In a recent webcast titled “Rethinking Tax-Efficient Income Generation,” NEOS Investments co-founders Troy Cates and Garrett Paolella said investors are moving their focus from headline yield to after-tax returns, citing $203.67 billion of inflows into options-income ETFs over the past three years and a universe of more than 880 funds. The webcast urged advisors and investors to make tax efficiency a key factor in product selection.
The speakers described the options-income market as having expanded beyond covered-call equity funds into a wide range of structures. Funds now use index options, single-stock options, swaps, structured notes and other derivatives across equities, fixed income, commodities, real assets and digital assets. The co-founders said that variation in structure creates different tax outcomes for investors.
NEOS highlighted index option contracts that qualify for Section 1256 tax treatment, which applies a blended 60% long-term and 40% short-term capital gains classification regardless of holding period. Cates noted the firm favors those contracts for their tax profile, liquidity, transparency and contract size. He said weekly or monthly option rolls create regular realized gains or losses, and advisers should consider how those events affect after-tax returns.
The webcast also outlined additional techniques that can affect after-tax income. These include tax-loss harvesting, return-of-capital distributions and passing through qualified dividend income, which can be taxed at lower rates.
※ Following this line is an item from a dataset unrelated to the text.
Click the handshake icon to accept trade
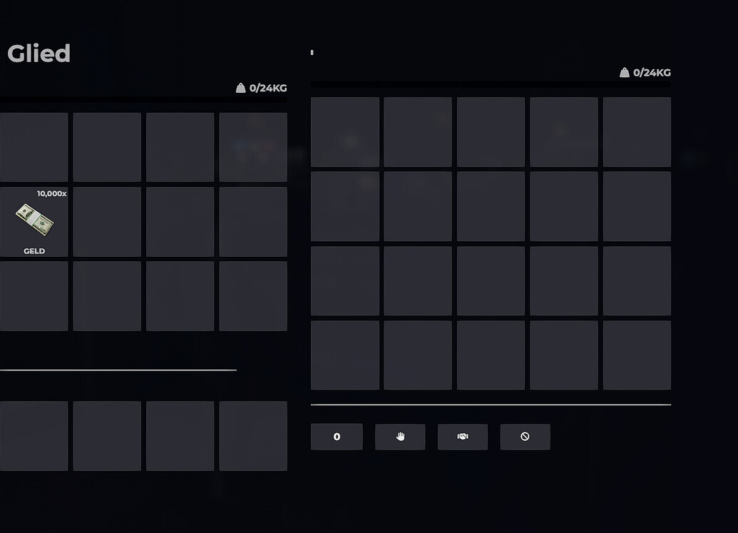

The presenters pointed out that interest from U.S. Treasury holdings is exempt from state and local income taxes. Cates added that lowering cost basis and deferring taxes through return of capital may benefit some clients from an IRS perspective.
Paolella described options overlays as tools that can be applied across asset classes to generate income beyond traditional dividend and bond sources. He said advisors are increasingly evaluating total return, tax efficiency and sustainability of income alongside distribution size when comparing products. The presenters stressed that similar headline yields can result in different after-tax outcomes depending on product construction.
NEOS provided performance examples from its lineup to illustrate different uses of options overlays. The S&P 500 High Income ETF (SPYI), which combines core equity exposure with a data-driven call overlay, has returned 70.79% since inception and carries a distribution rate of 12.08%. The Enhanced Income 1-3 Month T-Bill ETF (CSHI) has returned 22.49% since inception with a distribution rate of 4.70%.
Both founders urged careful due diligence on options-income ETFs. Cates pointed to ETF transparency, noting many advisers publish holdings daily on their websites. Paolella encouraged advisors and investors to research product construction and tax treatment and to align tax-aware strategies with overall portfolio objectives.